My fifth tactic could be risky, feign eccentricity. As the tout approaches me and is about to ask “Would you like a guide so that you can learn all about this site?” I start talking to myself, out-loud. I talk about statues, mythical stories, other historic sites similar or different from the one I’m visiting. I talk about anything. As a professor, I can talk for a good hour without taking a breath. Like students, most touts don’t want to listen to me for an hour. The tout walks away to find somebody else who isn’t crazy.  I haven’t used this strategy on this trip yet. I’m holding it in reserve.

Although I am annoyed by touts and have obviously designed strategies to handle the annoyance, I also grudgingly respect them. When I imagine myself in their situation, I realize that I would want to do something to make money. Like them, I’m not going to beg; I’m not going to steal. Knowing that no local will want a flute, a carved elephant, a tour of a historical site, I plug away offering my services to the folks who might want those items, tourists. Furthermore, I know that those who are westerners and those who are East Asian have money, otherwise they wouldn’t be here. Maybe, just maybe, I’ll be able to make a sale.

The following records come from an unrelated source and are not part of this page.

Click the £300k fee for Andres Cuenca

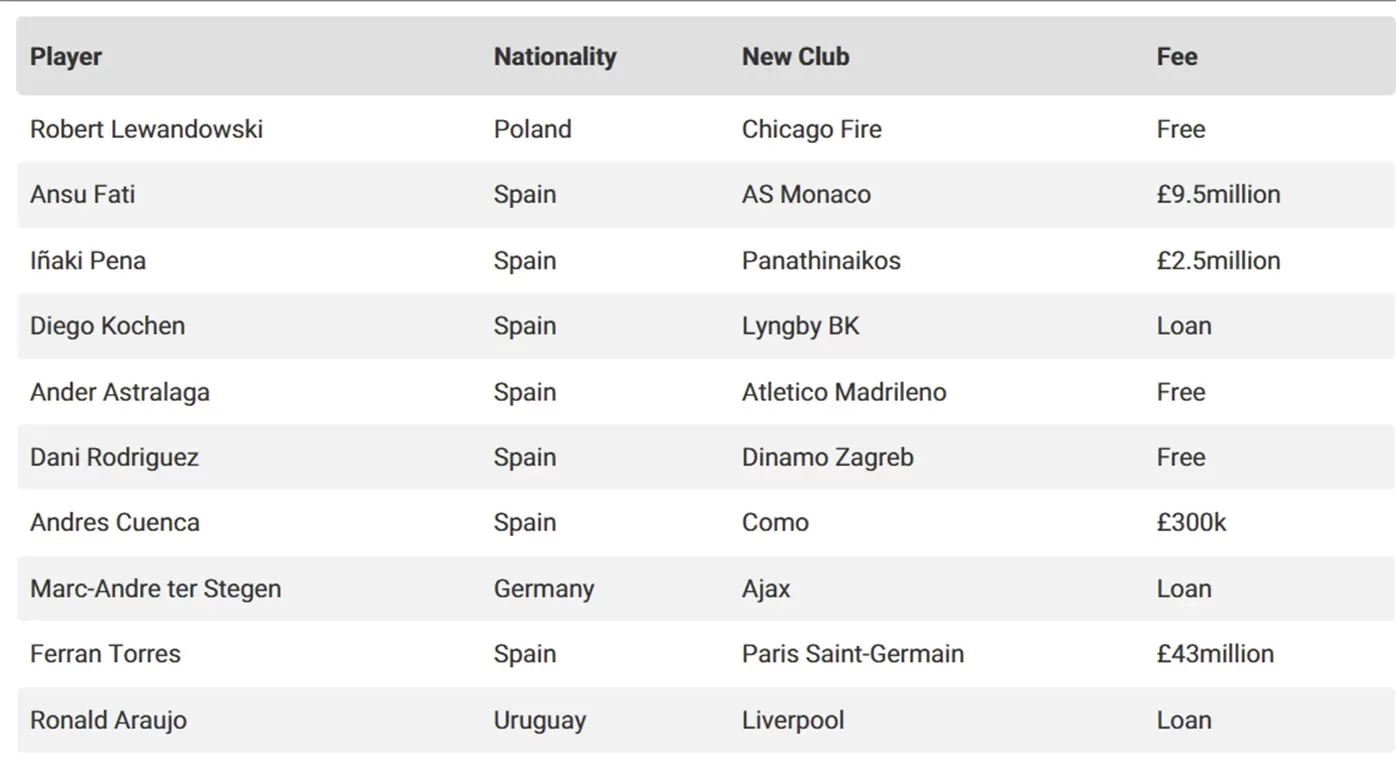coord(1191,522)
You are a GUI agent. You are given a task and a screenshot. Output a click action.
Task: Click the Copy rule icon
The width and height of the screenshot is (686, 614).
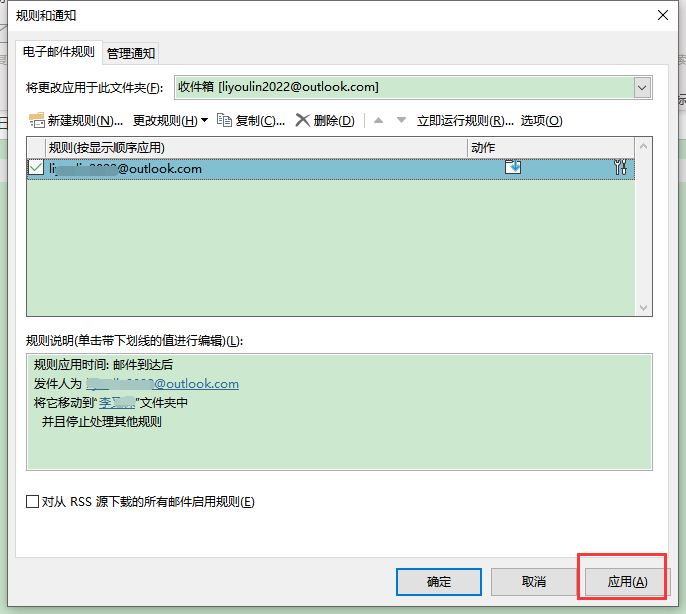coord(224,121)
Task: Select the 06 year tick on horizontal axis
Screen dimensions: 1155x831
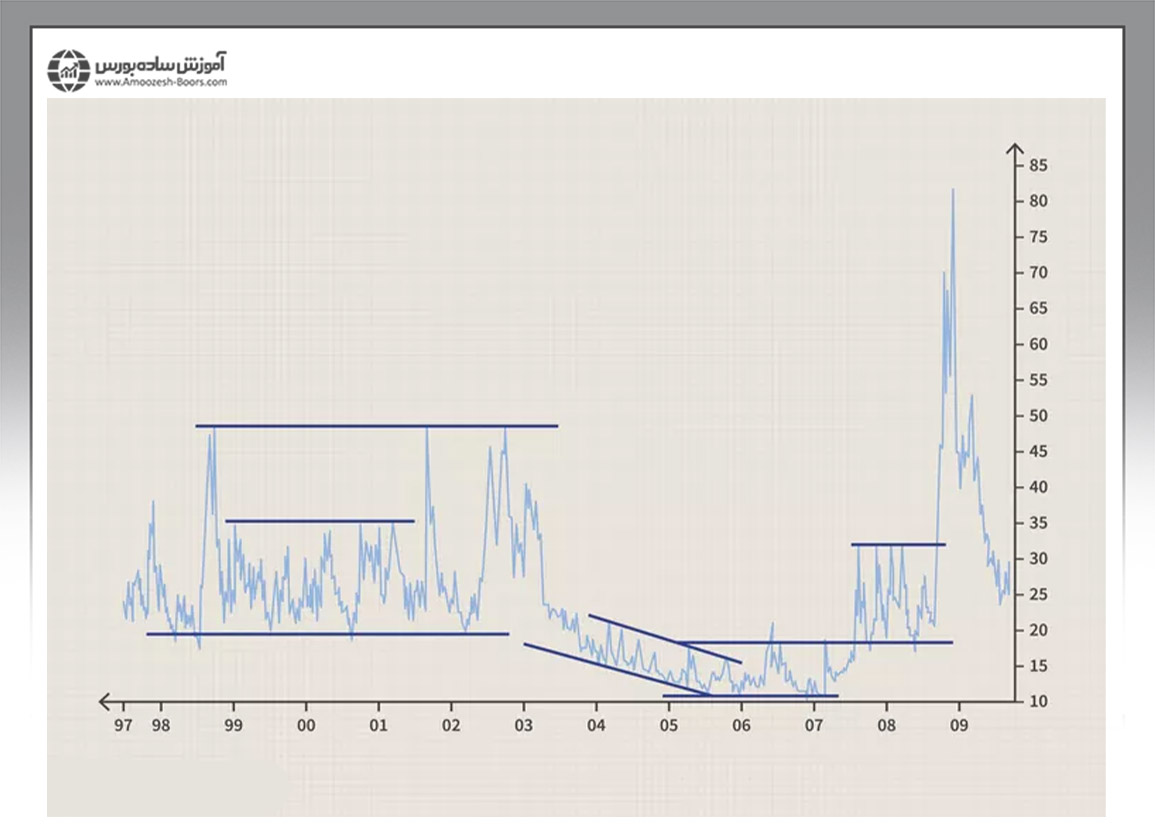Action: pos(741,724)
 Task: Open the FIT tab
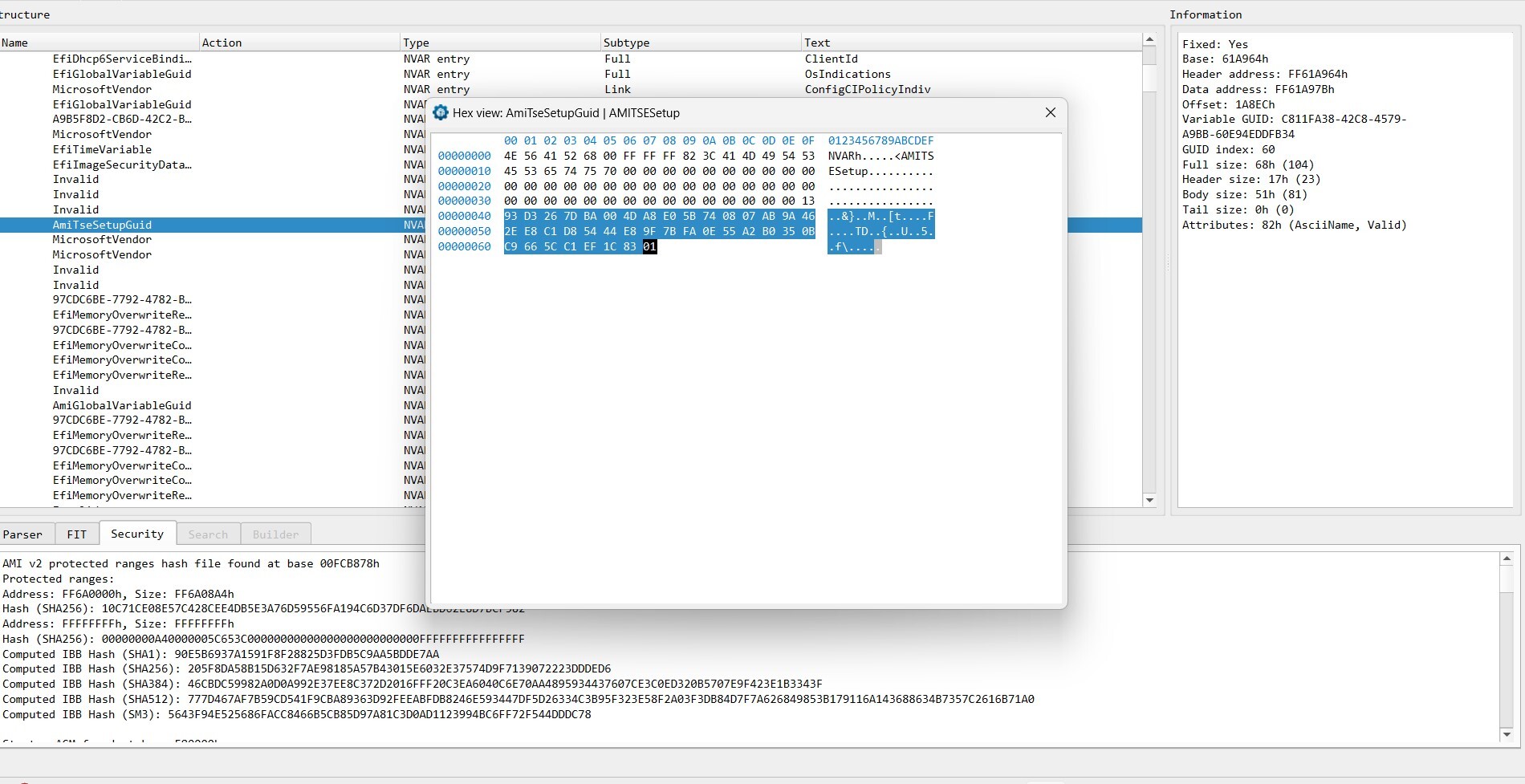click(x=77, y=534)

 Because I don’t want to lose you, the reader, I’ll keep my next comment brief. Post-Colonial and Subaltern academicians sometimes portray the world in either-or terms, in binary categories. The victimizing Colonizers or Imperialists, the victimized locals. The all-powerful global Citibank or HSBC; the local fellow with a pushcart selling bananas. While helping us recognize that the dynamics of power and wealth permeate all situations, these academicians may become caught in ideological explanation rather than accurate historical description. I want to acknowledge the dynamics of power and wealth. I have the power and wealth to come to Kathmandu. The tout has little power compared to me, but he can choose where he’ll sell his goods, whom he’ll approach, and for how much he’ll charge. Maybe not much the tout can do, but he can still do something. While there is a vast difference, I don’t want to completely ignore that the tout is actively responding to his given situation. He is being more than a victim of global power and wealth dynamics.

One final incident. I’m walking through Kathmandu’s Thamel area. A tout approaches me, like so many others playing a flute. He isn’t Nepalese. “Do you like my music? I need money. Won’t you buy one?” Wanting to be kind, I make the fatal mistake. “It is nice.” He latches onto me like Gorilla Superglue for several minutes. I try my diversion tactic. I ask about him. “Oh, I’ve been here for 25 years.” I ask: “Where did you come from originally?” “I came from Hamburg Germany.” Kidding, I ask “The Pied-Piper of Hamburg. Where are the children?” Although I’m not sure if he finds my comment funny, he laughs. After chatting for a few minutes, he realizes that I’m not buying a flute. We separate. Two days later I see him kneeling on the sidewalk arranging his bag of flutes. Walking over to him, I tap him on the shoulder. He smiles in recognition. He really smiles when I hand him some rupees. All I say is: “I don’t want a flute, but maybe you won’t have to sell as many today.” I grudgingly respected his efforts to make some money.

I still get annoyed at touts. Sometimes I get really annoyed. Yet, at other times, while I don’t know either why for they are a tout or how they’ll choose to use the money they will earn, I grudgingly respect that they are trying to do what they can.